С легкой печалью я опустила трубку — жуткая «фирма», совсем недавно наводившая на меня брезгливый ужас, отправилась на свалку вместе с ненужным тряпичным хламом.
Сол прозевал мою встречу с «кузеном» в замке, не ведал о визите в Москву и не мог знать, что слышал мой голос в последний раз… Интересно, расскажи я о запланированном «полете», покинул бы обессиленный Соломон свою кровать, чтобы лично запечатлеть дорогостоящий трюк? Или прислал бы коллег? Неплохо, если бы под башней дежурила целая съемочная бригада: «коронная роль Дикси Девизо». Значит, все-таки роль — демонстрация, тщательно спланированная акция — месть? Или последнее сопротивление униженной души, не смирившейся с непонятостью?
…Прощай, лживый, нелепый Микки, прощай, «мадемуазель Д.Д.», не успевшая стать разумной и сильной, гуд бай, симпатяга Ал, славный Чакки и старина Сол, которому я завещаю тетрадку с крокусами. Что бы ни случилось со мной в раю или аду, моя рука не коснется этих страниц… Откровений и ошибок больше не будет. А будет — где-то, когда-то обязательно будет вот что.
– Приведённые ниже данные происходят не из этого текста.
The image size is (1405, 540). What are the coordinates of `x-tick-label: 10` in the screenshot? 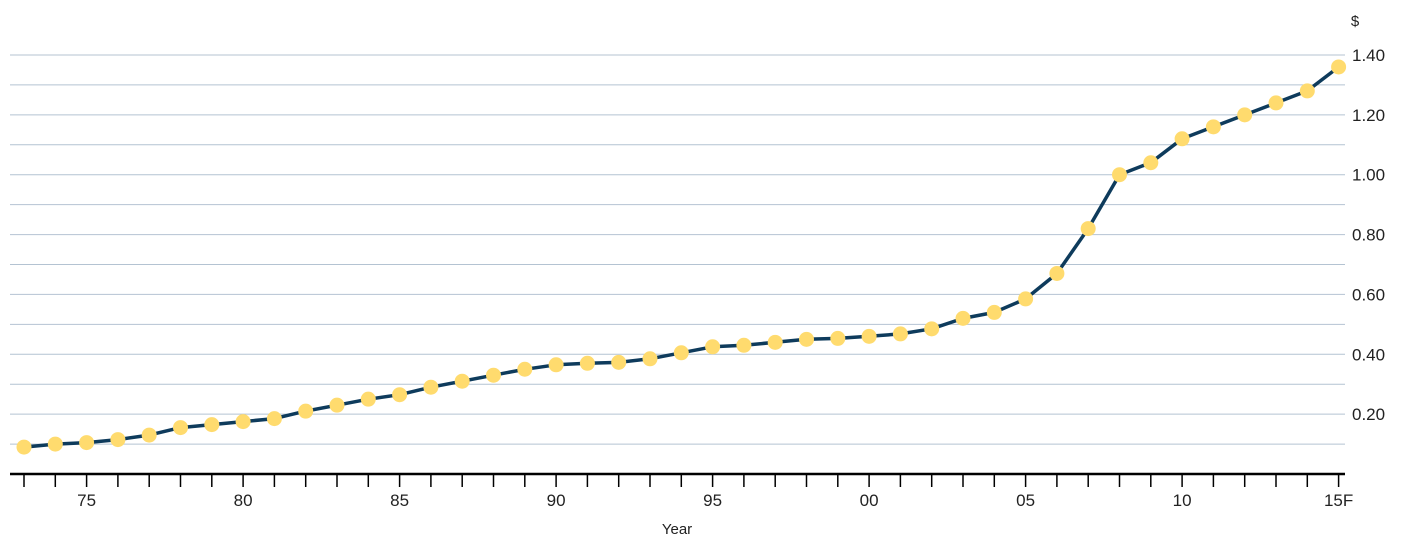 It's located at (1182, 500).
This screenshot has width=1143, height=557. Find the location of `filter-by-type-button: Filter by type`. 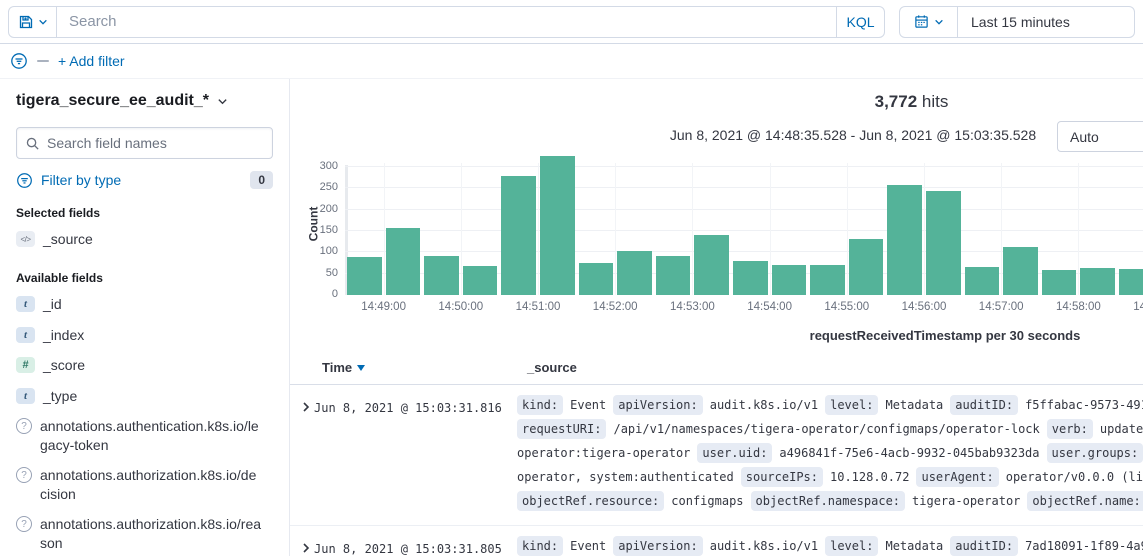

filter-by-type-button: Filter by type is located at coordinates (82, 180).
На серебристой от лунного света башне зазвучит одинокая струна — медленно, призывно, настойчиво. Скрипка Майкла лишь нащупает эту мелодию, всеми любимую и всех соединяющую. Звуки окрепнут, их подхватит незримый оркестр, вспыхнут, ослепляя ночь, софиты. И тогда из темноты в блеск, в праздник, в радость всепонимания и всепрощения выйдут все, кто сыграл свою роль в нашем «фильме», — Эрик и Вилли, Рудольф и Клавдия, Скофилд и Сесиль… Все-все — маленькие и большие, плохие и хорошие. Мы возьмемся за руки и закружимся, смеясь сквозь счастливые слезы… Ведь ничего другого не может быть. И никто уже не сомневается, что именно этот финал завещал нам всем Федерико Феллини. Великий Мастер в своем бессмертном Пророчестве, которое, чтобы не вспугнуть воинственной красотой застенчиво-робкую истину, назвал совсем просто — «8 с 1/2».